Bernadette a décidé de liquider sa retraite officielle il y a plus de dix ans, pensant alors clore ce chapitre de sa vie professionnelle. Pourtant, depuis 2015, elle a repris un emploi à temps partiel et continue de cotiser. Cette situation soulève une question fréquente : sa retraite initiale peut-elle être recalculée suite à ces nouvelles cotisations ? La réforme des retraites de 2023 apporte des réponses inédites, modifiant en profondeur les règles du jeu pour les retraités actifs.
La réforme instaure une distinction nette entre la retraite déjà liquidée et les cotisations versées après le 1er janvier 2023. Pour Bernadette et d’autres dans son cas, comprendre comment ces changements s’appliquent est essentiel pour envisager l’avenir financier et la gestion de leurs droits à la retraite.
La retraite initiale : un point fixe dans le temps
Lorsque Bernadette a liquidé sa retraite officielle il y a plus d’une décennie, le montant de sa pension a été calculé une bonne fois pour toutes en fonction de ses droits acquis jusqu’à cette date. Cette retraite initiale est considérée comme définitive et ne peut pas être rétroactivement modifiée ou recalculée en fonction des cotisations ultérieures.
Autrement dit, les cotisations versées depuis 2015, avant la réforme de 2023, ne modifient pas le montant de sa pension déjà perçue. Cette règle vise à sécuriser les droits acquis et à éviter des recalculs permanents qui compliqueraient la gestion des pensions.
La réforme retraite 2023 : une nouvelle ère pour les cotisations postérieures
La réforme entrée en vigueur en 2023 introduit un mécanisme inédit : la possibilité de créer une seconde retraite à partir des cotisations versées après le 1er janvier 2023. Pour Bernadette, qui cotise toujours à un emploi à temps partiel, cette réforme offre une nouvelle opportunité.
Les cotisations effectuées depuis cette date ne viendront pas recalculer sa retraite initiale, mais ouvriront la porte à une pension distincte et complémentaire. Cette nouvelle pension sera donc indépendante de la première, même si elle repose sur le même parcours professionnel.
Comment obtenir cette nouvelle pension ?
Une démarche indispensable
L’attribution de cette seconde pension n’est pas automatique. Bernadette devra impérativement faire une demande auprès de sa caisse de retraite régionale en remplissant un formulaire spécifique. Sans cette démarche, les droits acquis après 2023 resteront dormants et ne donneront pas lieu à versement.

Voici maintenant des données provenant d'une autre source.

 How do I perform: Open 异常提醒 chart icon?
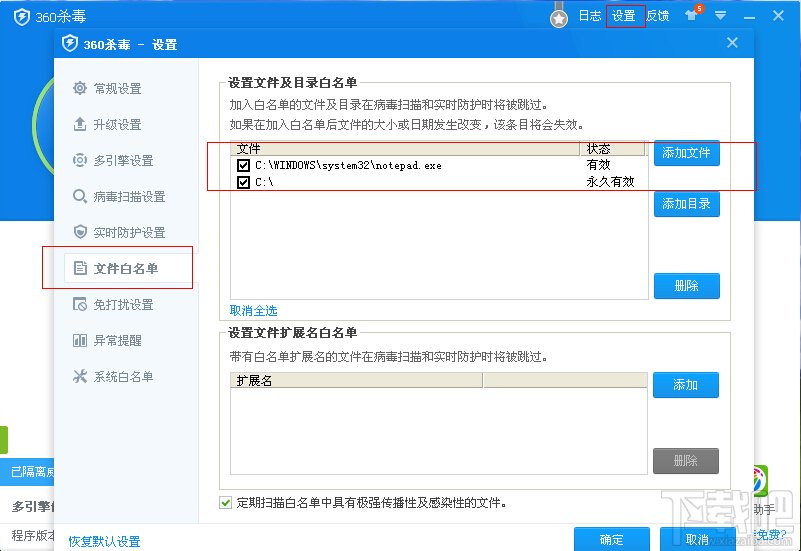[x=80, y=340]
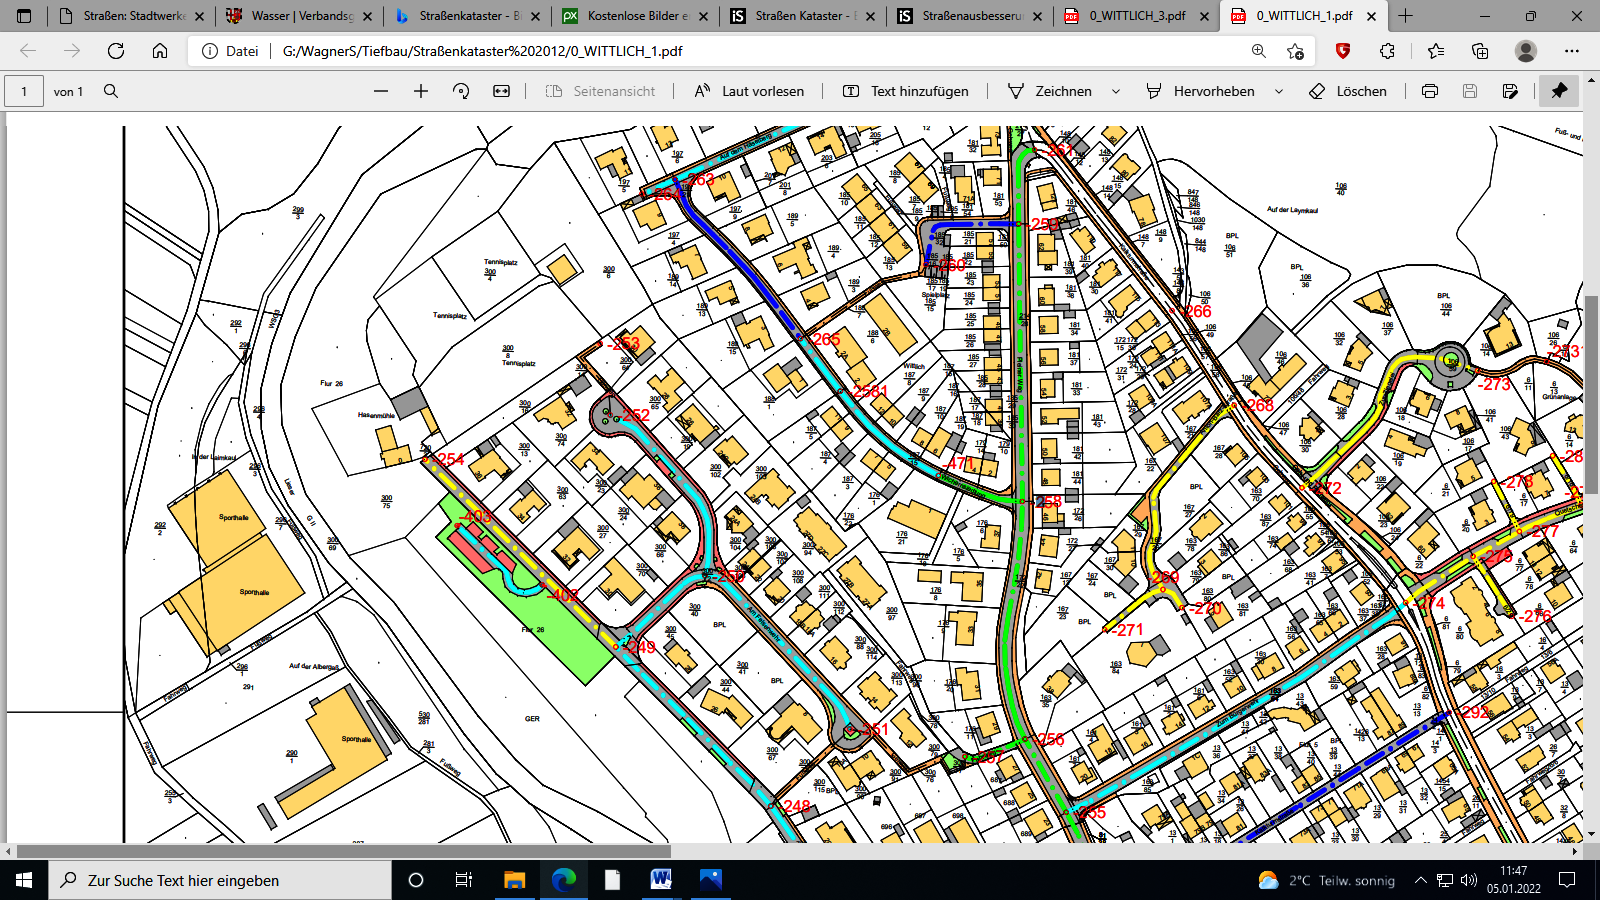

Quand et comment faire la demande ?
La demande peut être effectuée dès que Bernadette souhaite liquider cette nouvelle pension. Il est conseillé de bien se renseigner auprès de la caisse concernée pour connaître les délais et conditions exacts, afin de ne pas perdre de droits acquis.
Le cumul emploi-retraite intégral et ses effets
Bernadette, qui exerce un emploi à temps partiel tout en percevant sa retraite, est concernée par le dispositif dit de cumul emploi-retraite intégral. Depuis la réforme 2023, cette situation permet que les cotisations versées génèrent une nouvelle pension Agirc-Arrco distincte.
Ce nouveau droit s’applique uniquement aux cotisations postérieures à 2023. Dès qu’une nouvelle pension est ouverte, les cotisations qui suivent ne donnent plus lieu à l’acquisition de droits supplémentaires, ce qui encadre précisément ce système pour éviter une accumulation infinie.
Comprendre la métaphore : un arbre et sa nouvelle pousse
Pour bien saisir cette évolution, imaginez que la retraite initiale de Bernadette est comme un arbre solidement planté. Cet arbre représente sa pension déjà obtenue, enracinée dans son passé professionnel et bien établie. Les cotisations versées après le 1er janvier 2023 sont comparables à une nouvelle pousse qui grandit sur le même terrain, mais reste distincte de l’arbre principal.
Cette image illustre que la retraite initiale ne se modifie plus ; elle demeure stable et figée. La nouvelle pousse, elle, correspond à la pension complémentaire créée par les cotisations récentes, qui peut croître et se développer de manière autonome.